Sennonché, sul punto, invero, il decidente ha omesso di valutare una delle risultanze probatorie, acquisite in atti del processo, evidenziata dalla difesa dei prevenuti: Ve. ha dichiarato alla ctu, nominata dalla Polizia di Caserta, Dott.ssa S. (relazione del 27/4/2008), di essere stata costretta dall’O. a subire rapporti sessuali completi, che le avevano causato la conseguente fuoriuscita di sangue, determinata dalla procurata deflorazione.
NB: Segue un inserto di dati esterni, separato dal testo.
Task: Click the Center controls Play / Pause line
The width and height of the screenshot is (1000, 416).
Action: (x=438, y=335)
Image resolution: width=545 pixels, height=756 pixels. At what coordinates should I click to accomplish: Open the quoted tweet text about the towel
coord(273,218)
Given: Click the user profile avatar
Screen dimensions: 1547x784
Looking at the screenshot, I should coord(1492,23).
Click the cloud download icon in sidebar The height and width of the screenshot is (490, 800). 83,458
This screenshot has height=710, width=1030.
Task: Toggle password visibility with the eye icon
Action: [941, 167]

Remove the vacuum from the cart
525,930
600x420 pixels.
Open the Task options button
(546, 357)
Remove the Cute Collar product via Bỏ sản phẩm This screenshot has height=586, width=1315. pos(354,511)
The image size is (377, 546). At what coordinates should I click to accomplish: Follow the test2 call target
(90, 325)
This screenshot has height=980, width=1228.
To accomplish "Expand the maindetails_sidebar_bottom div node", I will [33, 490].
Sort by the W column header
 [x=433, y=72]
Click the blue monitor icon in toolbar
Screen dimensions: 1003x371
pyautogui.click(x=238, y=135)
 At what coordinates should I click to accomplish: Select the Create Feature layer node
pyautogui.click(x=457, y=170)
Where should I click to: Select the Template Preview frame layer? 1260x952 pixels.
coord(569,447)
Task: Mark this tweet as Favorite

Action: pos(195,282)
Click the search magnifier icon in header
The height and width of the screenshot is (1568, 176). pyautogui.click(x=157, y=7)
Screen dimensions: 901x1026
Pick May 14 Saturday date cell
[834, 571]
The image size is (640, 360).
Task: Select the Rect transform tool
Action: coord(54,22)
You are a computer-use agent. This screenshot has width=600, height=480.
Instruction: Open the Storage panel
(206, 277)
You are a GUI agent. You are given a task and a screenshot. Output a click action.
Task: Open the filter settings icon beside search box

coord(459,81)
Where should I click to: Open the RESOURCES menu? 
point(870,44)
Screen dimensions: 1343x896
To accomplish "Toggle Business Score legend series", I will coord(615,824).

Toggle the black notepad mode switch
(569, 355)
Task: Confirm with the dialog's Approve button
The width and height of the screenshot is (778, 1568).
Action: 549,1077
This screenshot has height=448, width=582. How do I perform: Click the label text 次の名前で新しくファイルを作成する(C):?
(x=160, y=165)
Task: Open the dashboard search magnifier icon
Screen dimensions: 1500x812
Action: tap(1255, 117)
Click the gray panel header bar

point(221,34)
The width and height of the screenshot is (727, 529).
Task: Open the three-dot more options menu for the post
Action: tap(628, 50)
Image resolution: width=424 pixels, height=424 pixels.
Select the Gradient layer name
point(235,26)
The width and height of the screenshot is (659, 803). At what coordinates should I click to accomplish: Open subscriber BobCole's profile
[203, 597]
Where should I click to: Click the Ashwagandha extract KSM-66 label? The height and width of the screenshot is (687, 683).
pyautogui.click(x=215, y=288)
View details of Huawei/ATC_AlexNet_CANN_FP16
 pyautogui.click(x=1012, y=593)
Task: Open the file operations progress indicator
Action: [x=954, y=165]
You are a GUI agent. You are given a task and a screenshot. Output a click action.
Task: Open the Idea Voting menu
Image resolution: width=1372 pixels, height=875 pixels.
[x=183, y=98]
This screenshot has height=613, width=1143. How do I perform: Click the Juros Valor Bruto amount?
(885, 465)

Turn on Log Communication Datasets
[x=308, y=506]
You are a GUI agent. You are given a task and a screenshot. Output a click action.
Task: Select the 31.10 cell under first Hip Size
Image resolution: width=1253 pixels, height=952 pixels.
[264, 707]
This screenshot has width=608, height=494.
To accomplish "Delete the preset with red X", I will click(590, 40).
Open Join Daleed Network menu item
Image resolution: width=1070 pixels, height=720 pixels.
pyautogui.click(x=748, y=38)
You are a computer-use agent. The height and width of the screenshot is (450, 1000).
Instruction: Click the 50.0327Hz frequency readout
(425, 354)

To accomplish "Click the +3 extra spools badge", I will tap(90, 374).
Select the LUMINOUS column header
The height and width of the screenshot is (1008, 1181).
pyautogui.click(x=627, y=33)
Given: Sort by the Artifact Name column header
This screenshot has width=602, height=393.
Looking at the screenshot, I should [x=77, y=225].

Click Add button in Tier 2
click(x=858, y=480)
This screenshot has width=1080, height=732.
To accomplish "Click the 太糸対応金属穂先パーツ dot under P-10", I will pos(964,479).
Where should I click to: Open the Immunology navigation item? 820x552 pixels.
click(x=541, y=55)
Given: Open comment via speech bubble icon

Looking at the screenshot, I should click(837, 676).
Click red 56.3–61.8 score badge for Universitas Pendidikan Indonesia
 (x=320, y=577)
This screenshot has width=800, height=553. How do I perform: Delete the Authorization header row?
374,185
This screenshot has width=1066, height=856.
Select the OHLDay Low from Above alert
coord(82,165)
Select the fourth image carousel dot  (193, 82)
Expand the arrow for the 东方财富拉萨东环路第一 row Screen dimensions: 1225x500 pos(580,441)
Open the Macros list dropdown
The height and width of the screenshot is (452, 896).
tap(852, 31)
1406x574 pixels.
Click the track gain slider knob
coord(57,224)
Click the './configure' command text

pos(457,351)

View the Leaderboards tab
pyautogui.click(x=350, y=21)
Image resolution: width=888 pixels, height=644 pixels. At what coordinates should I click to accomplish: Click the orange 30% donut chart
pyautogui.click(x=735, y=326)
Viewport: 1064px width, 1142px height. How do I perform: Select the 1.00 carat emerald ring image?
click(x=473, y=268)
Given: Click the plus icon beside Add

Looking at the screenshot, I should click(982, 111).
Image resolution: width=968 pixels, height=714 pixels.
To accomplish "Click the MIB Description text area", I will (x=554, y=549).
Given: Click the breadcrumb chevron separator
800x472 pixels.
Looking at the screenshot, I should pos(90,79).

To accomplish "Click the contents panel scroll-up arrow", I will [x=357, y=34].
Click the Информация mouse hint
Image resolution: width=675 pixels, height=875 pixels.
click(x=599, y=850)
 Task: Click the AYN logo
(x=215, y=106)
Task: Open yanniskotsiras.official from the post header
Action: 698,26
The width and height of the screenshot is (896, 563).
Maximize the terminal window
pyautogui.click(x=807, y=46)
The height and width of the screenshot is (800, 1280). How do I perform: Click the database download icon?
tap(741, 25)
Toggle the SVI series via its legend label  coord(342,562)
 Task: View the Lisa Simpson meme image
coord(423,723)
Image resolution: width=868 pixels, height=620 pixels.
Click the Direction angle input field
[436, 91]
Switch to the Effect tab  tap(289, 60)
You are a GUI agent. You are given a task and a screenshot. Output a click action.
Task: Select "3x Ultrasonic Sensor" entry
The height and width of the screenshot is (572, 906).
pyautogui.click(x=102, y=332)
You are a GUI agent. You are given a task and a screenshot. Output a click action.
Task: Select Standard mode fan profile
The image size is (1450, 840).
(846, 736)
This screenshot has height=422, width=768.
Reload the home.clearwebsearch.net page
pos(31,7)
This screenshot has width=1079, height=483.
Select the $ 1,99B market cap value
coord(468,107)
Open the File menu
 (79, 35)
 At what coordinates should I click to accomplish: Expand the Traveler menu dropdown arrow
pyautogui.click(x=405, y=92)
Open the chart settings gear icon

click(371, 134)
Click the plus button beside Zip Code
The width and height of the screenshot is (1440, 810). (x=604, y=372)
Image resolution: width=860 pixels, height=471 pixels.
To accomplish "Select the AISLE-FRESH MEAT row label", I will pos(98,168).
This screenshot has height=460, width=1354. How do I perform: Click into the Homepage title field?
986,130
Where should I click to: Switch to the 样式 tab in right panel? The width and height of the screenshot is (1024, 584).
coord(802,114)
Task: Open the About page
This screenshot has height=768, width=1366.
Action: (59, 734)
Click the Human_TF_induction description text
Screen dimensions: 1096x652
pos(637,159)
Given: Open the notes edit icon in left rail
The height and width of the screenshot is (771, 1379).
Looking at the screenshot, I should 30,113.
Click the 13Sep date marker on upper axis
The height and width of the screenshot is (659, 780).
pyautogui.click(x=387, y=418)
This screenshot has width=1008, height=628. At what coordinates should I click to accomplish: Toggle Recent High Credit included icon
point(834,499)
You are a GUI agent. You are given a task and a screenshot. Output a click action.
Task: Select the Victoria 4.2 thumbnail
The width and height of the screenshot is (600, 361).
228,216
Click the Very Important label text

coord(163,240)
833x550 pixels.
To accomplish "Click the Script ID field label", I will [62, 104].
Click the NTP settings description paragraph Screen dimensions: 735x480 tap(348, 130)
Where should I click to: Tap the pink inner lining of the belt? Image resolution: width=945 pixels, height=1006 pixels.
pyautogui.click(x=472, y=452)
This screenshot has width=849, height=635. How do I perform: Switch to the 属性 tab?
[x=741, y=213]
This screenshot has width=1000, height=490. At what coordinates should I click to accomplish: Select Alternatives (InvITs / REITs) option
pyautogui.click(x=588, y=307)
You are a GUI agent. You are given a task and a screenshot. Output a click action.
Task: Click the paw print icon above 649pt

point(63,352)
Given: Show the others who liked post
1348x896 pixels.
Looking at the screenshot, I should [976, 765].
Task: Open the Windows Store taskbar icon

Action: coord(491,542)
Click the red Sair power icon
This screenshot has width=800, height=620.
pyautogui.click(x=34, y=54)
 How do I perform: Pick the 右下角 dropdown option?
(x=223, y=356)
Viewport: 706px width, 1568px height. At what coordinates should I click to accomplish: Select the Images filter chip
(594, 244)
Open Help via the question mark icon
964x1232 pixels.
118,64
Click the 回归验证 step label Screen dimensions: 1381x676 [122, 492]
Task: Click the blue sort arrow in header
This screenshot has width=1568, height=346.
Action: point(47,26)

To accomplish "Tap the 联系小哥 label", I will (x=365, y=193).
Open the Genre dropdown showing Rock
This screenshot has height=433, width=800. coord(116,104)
Episodio, questo, confermato anche dalla C. , sentita a s.i.t. dal Tribunale per i Minorenni.
Tali rilievi pongono in evidenza: in primis, una non compiuta ed esaustiva argomentazione motivazionale, posta a sostegno della affermazione di credibilità, come valutata dai giudici di merito, della versione dei fatti fornita da Ve. , riconosciuta dagli stessi decidenti la fonte di prova primaria a sostegno della tesi accusatoria in relazione a tutti i reati in contestazione; secondariamente, una errata giustificazione a sostegno del rigetto della istanza di rinnovazione istruttoria invocata dalle parti, tendente ad accertare lo stato di illibatezza delle ragazze.
I ravvisati vizi argomentativi permettono di rilevare che il giudice di merito non ha colto appieno la verità processuale, così che l’affermazione di colpevolezza si palesa priva di un corretto paradigma logico-giustificativo, indispensabile per riconoscere, al di là di ogni ragionevole dubbio, la responsabilità dei prevenuti, in ordine ai reati ad essi ascritti.
Questo Collegio, pertanto, ritiene di dovere annullare con rinvio la ‘sentenza impugnata, affinché il giudice ad quem proceda ad un riesame delle risultanze processuali, con compiuto riscontro alle istanze delle parti, ut supra evidenziato, così da fornire adeguata ed esaustiva giustificazione al pronunciando decisum.
P.Q.M.
La Corte Suprema di Cassazione annulla la sentenza impugnata, con rinvio alla Corte di Appello di Napoli, altra sezione.